The author proposes a novel approach to search hot topics from the search logs. Here the search view and the content view are combined to get high-quality topics and these have a higher match with the user's perspective.

There is a topic mentioned in the book on Survey of Text Mining as HotMiner by Malu Castellanos. Here companies would like to find topics that are of interest to their customers i.e. hot problems and making them available on their website along with links to corresponding solution documents. The customer support centers maintain logs of their customer interactions which becomes the source for discovering hot topics. The author uses these case logs to extract relevant sentences from cases to conform case excerpts. In addition, this approach deals with dirty text containing typos, adhoc abbreviations, incorrect grammar, cryptic tables and ambiguous and missing punctuations. They normalize the terminology with a thesaurus assistant and a sentence identifier.
The suggestion here is that the logs rather than the documents provide information on the topics that are of most interest to the customers. These are called hot topics. This works well given that the document categorization and classification - be it manual or automatic, is not sufficient to detect the topics of interest to the customers. Instead by providing the self-help solution documents by identifying the topics of these hot problems, organizations can better organize their site, reduce customer support costs and improve their customer satisfaction.
The author's approach to mine hot topics from logs of customer support centers, involves the use of two kinds of logs - a search log and a case log. The search log keeps track of the search strings that customers formulate and the case logs keep track of the cases opened by the customers along with the history of action, events and dialogues, followed while a case is open.
These two logs are complimentary to obtain information on all problems encountered by the customer.

Friday, November 8, 2013

We discussed the dynamic rescaling of LSI. Let's discuss the dynamic rescaling of COV. Here too, we follow a similar approach as we did with the LSI and LSI-rescaling. In COV-rescale, the residual of the covariance matrix is computed. The Covariance matrix was given by the function C = V E Vt where V is the
orthogonal matrix that diagnolizes C so that the diagonal entries of E are in monotone decreasing order going from top to bottom. Vt is the document
attribute matrix m x n with m row vectors representing documents. V is calculated as the matrix [aiq, ai2, ai3, .. ain]. V and Vt seem to be the left and
right singular vectors of the singular values of document vectors.
So the algorithm repeats the following steps for each of the k dimensions :
First, the max of the residual vector for the documents r1, r2, r3, ... rm is calculated.
Second, the value of the rescale factor is determined as a function of this value obtained from the step above.
Third, the residual matrix is computed as the magnitude of the residual term raised to the rescale factor combined with the corresponding component residual
vector. This is expressed as [(|r1|^q)r1, (|r2|^q)r2, (|r3|^q)r3, ... (|rn|^q)rn].
Fourth, we generate the Covariance matrix based on the residual matrix above. The covariance matrix function is given above.
Fifth, we perform the singular value decomposition of the covariance matrix. This is a factorization of the real matrix that we get with the step above. The SVD decomposes the covariance matrix into three simple transformations, a rotation V followed by the scaling with E and another rotation Vt
Then we take the first row vector of Vt and perform a Gram-Schmidt transformation on the same.
We then recompute the residual matrix as R-R.b.bt
Then we repeat the iteration with the next k.
Generally speaking the COV-rescaling performs better than LSI, COV and LSI-Rescaling.

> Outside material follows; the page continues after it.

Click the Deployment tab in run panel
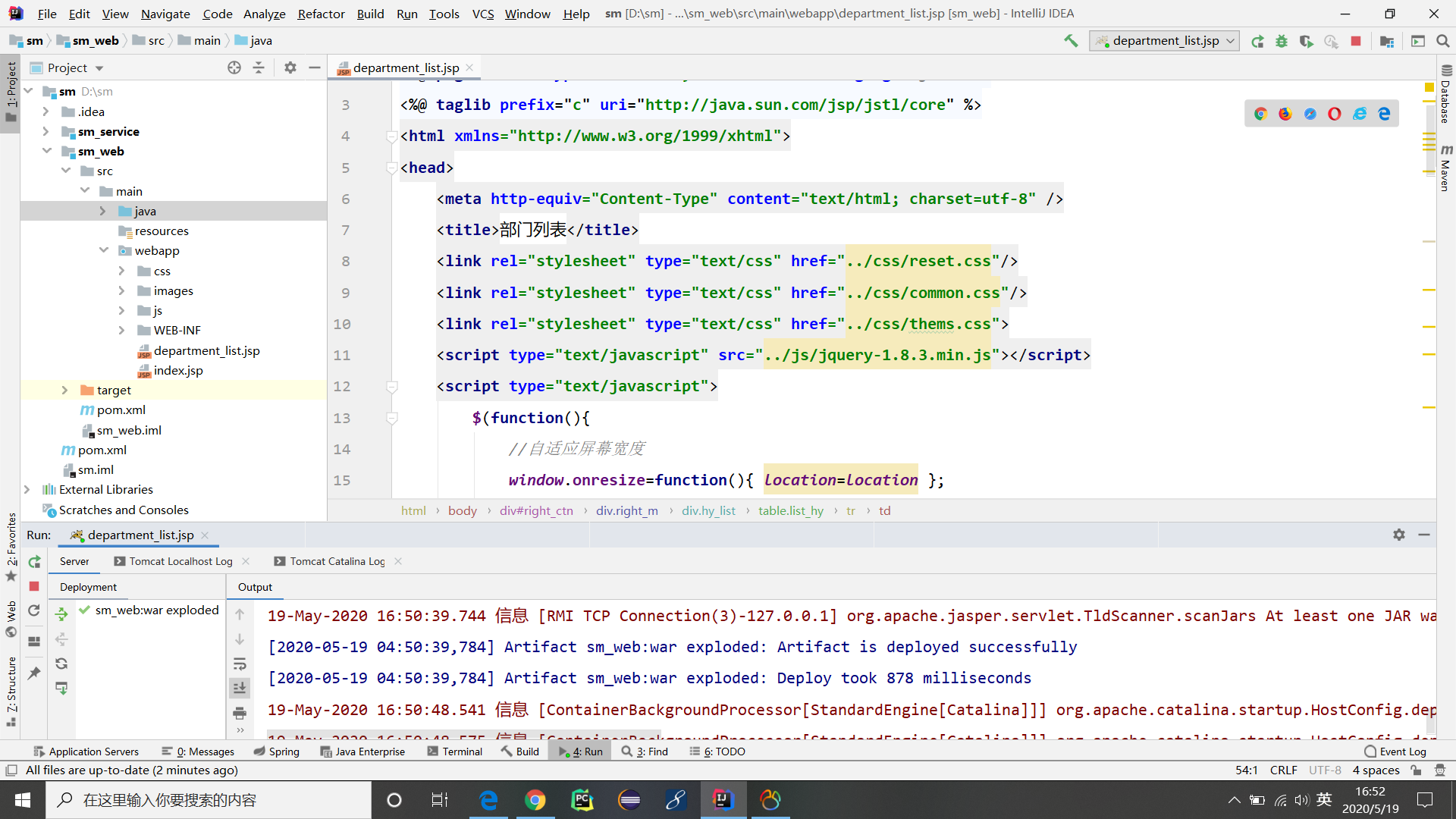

Thursday, November 7, 2013

In the previous post we talked about LSI and COV and we are seeing that these fundamentals improve our understanding of why and how to perform the cosine computations and their aggregation, when and how to reduce the dimensions and what benefits come with it and finally how to scale the implementation for large data. The last one is particularly interesting since there is no limit to how much data can be clustered and categorized. In this regard, I want to draw attention to how the document vectors are computed. The document vectors are represented as di = [ai1, ai2, ai3, ... ain] in the m document * n attribute matrix. The ai1 is computed as the attribute relevancy to term 1 in the n terms chosen for the document attribute matrix. It could be a simple inverse document frequency for that term or it could be the (1 + tf)log2(n/df). This is a scalar value. The cosine of the two document vectors are computed as their dot products. and the angle between them is determined by the component wise product divided by their individual vector magnitudes.
Now we can discuss dynamic -rescaling algorithms. We saw that the LSI and COV prevented the major themes from dominating the process of selecting basis vectors for the subspace into which the IR problem is projected. This was done by weights that would decrease the relative importance of attributes that were already well represented by the basis vectors that have already been computed.
In dynamic rescaling of LSI, the residual matrix R and Rs are computed. Initially R is set to the document term matrix A itself. We follow the same steps as the LSI until the document and query vectors are mapped into the k-dimensional subspace. The steps involved upto this point include updating the R and Rs after each iterative step by taking into account the most recently computed basis vector bi. After the kth basis vector is computed, each document vector dj in the original 1R problem is mapped to its counterpart in the subspace. The query vector is also mapped to this subspace. We rescale document vectors after the computation of the basis vectors and the residual vectors because the length of the residual vector prevents the loss of information during reduction of dimension and we take the maximum residual vector length. The rescaling factor q is adjusted as a function of this maximum residual vector length tmax. from the previous iteration and depending on the values of tmax. For example, if tmax is greater than 1, we take the inverse as the rescaling factor. If tmax is approximately equal to 1, we just add it to 1 to compute the rescaling factor. If tmax is less than 1, we raise the tmax^-2 to the order of 10. This way we compute the rescaling factor dynamically after each iterations since the max residual vector length could change. Thus the rescaling factor prevents the deletion of vectors from overweighting or over reduction.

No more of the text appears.